### Problem details
Report every line of the records below that contains the word "Policy".
**** Records for the exercise
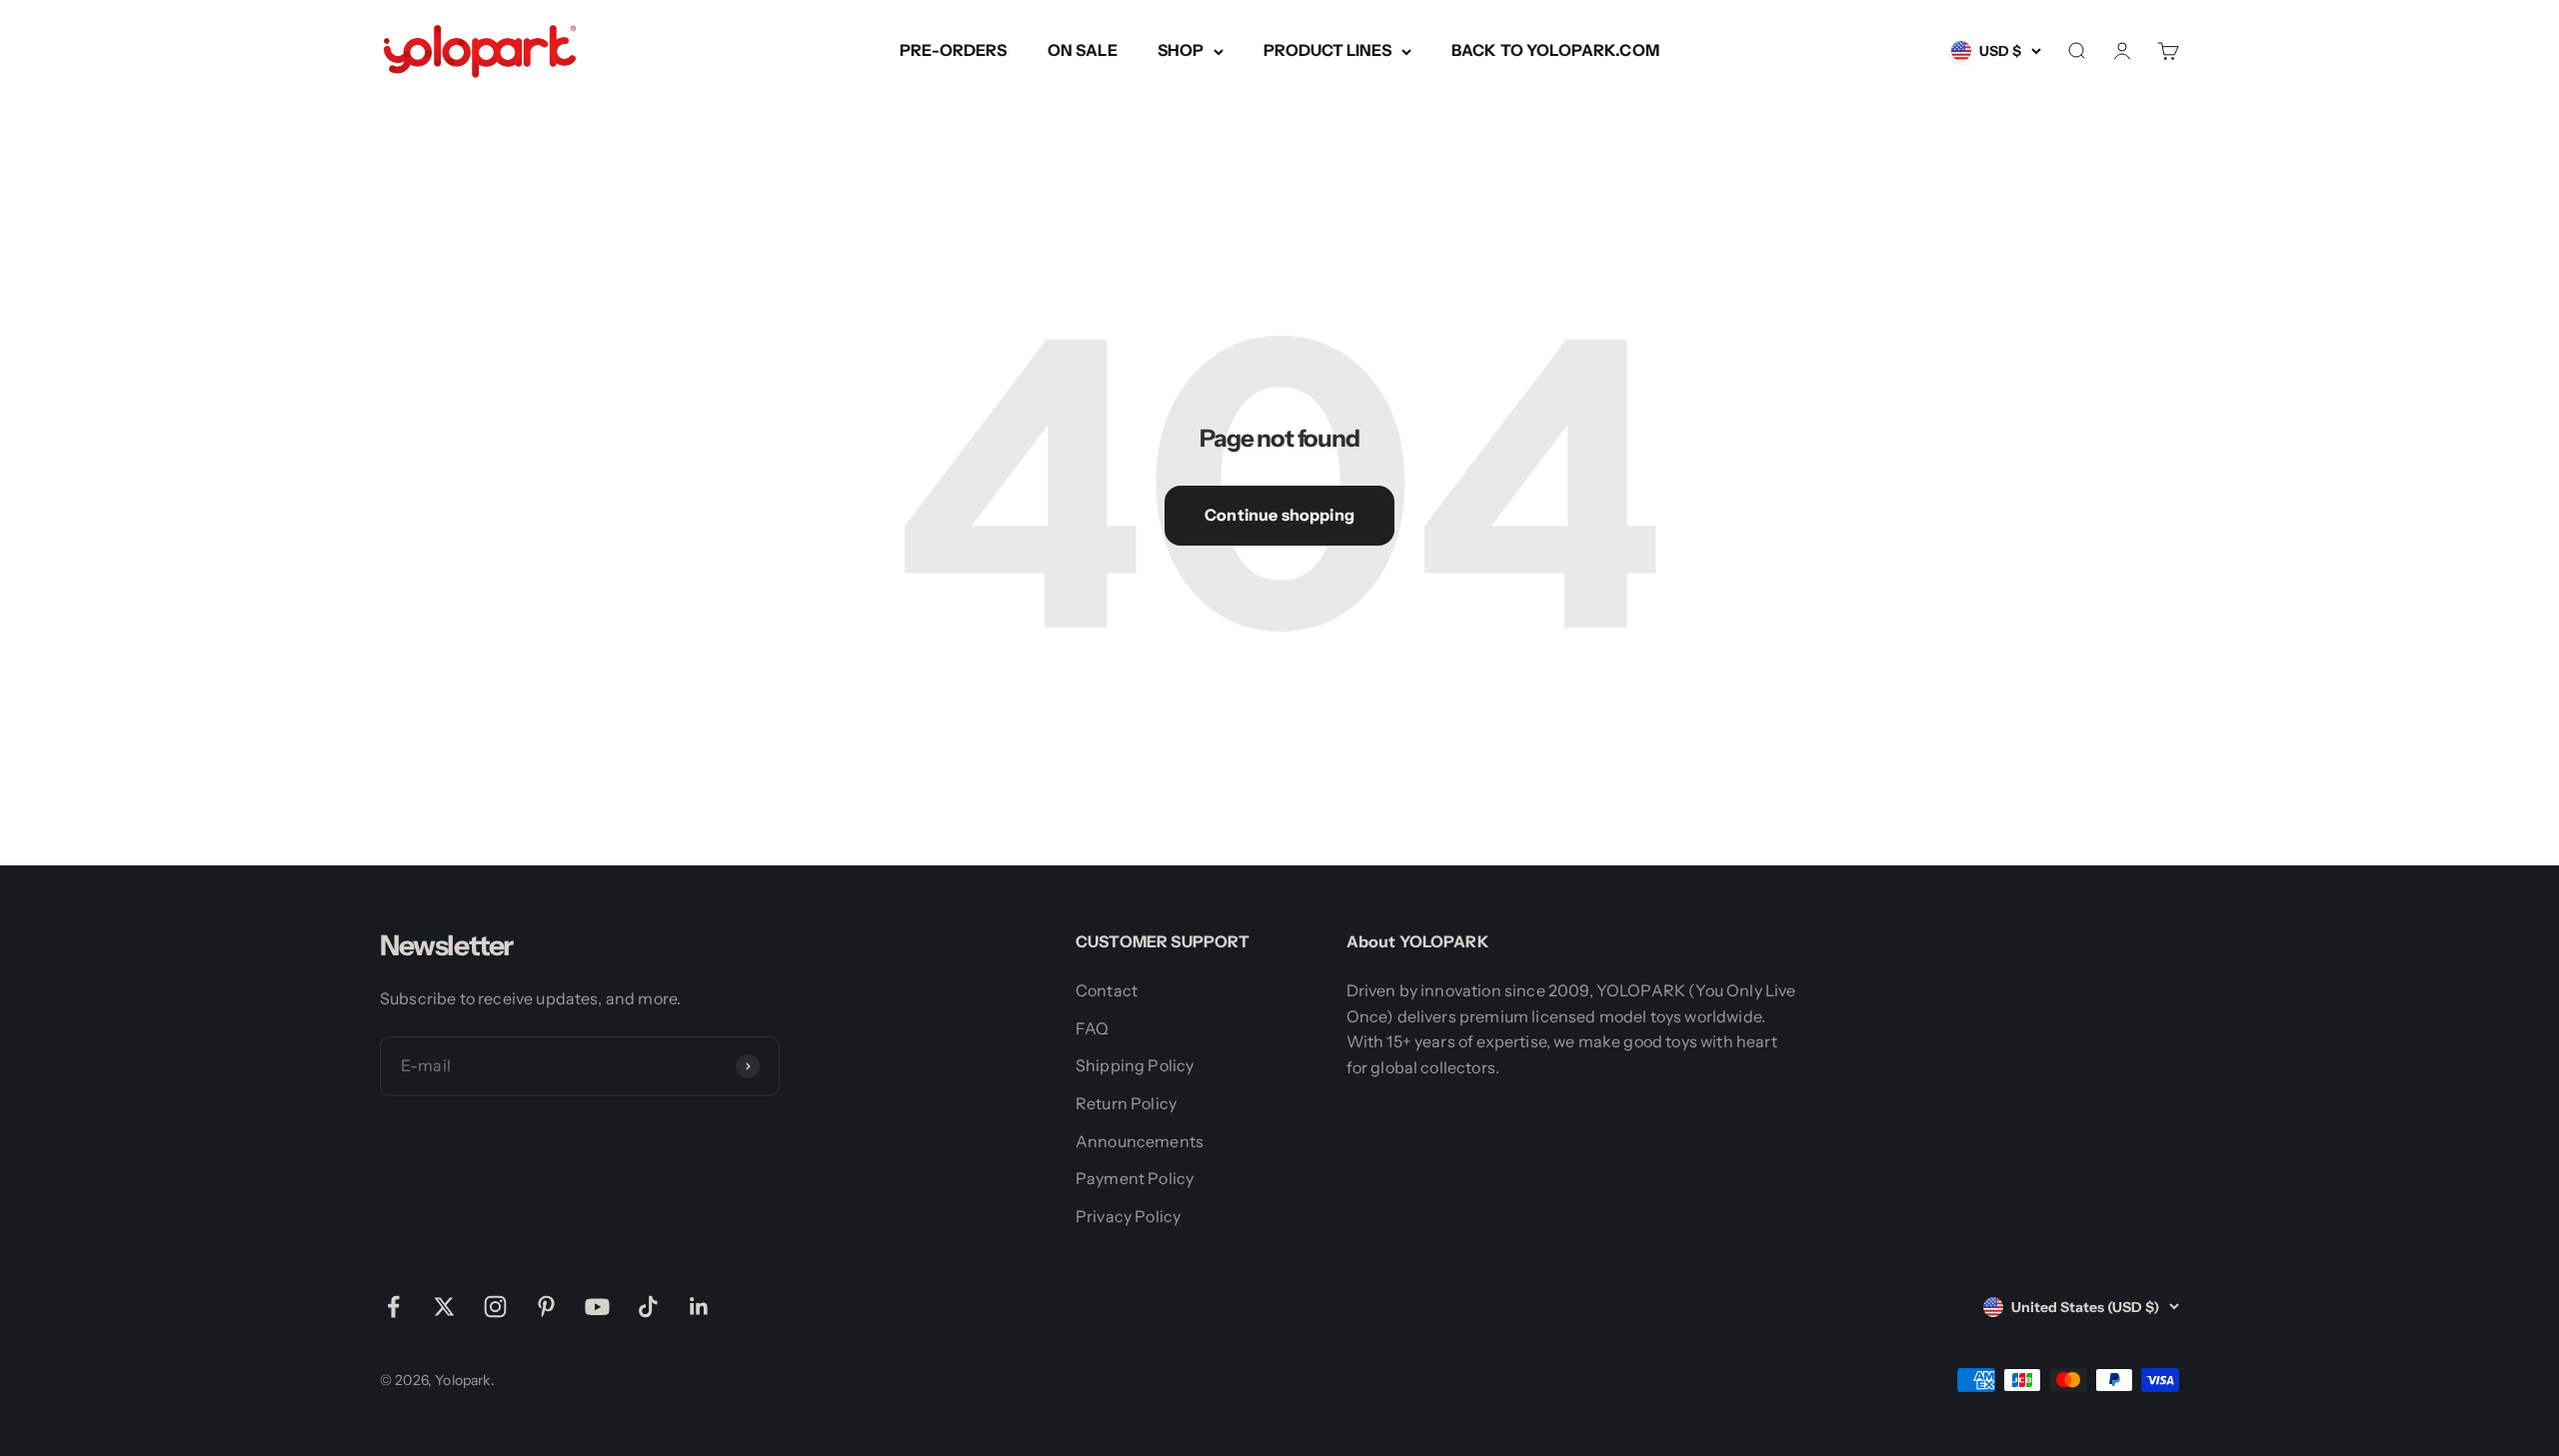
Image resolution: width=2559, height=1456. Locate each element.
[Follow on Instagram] (495, 1306)
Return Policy (1126, 1103)
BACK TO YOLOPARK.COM (1555, 50)
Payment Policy (1135, 1178)
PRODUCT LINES (1327, 50)
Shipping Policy (1135, 1065)
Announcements (1140, 1141)
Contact (1107, 990)
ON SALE (1083, 50)
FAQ (1092, 1028)
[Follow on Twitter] (444, 1306)
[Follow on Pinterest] (546, 1306)
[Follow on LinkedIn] (699, 1306)
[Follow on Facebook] (393, 1306)
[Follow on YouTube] (597, 1306)
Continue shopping (1279, 515)
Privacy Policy (1128, 1216)
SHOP (1181, 50)
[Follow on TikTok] (648, 1306)
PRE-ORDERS (954, 50)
********
### Exercise response
Return Policy (1126, 1103)
Payment Policy (1135, 1178)
Shipping Policy (1135, 1065)
Privacy Policy (1128, 1216)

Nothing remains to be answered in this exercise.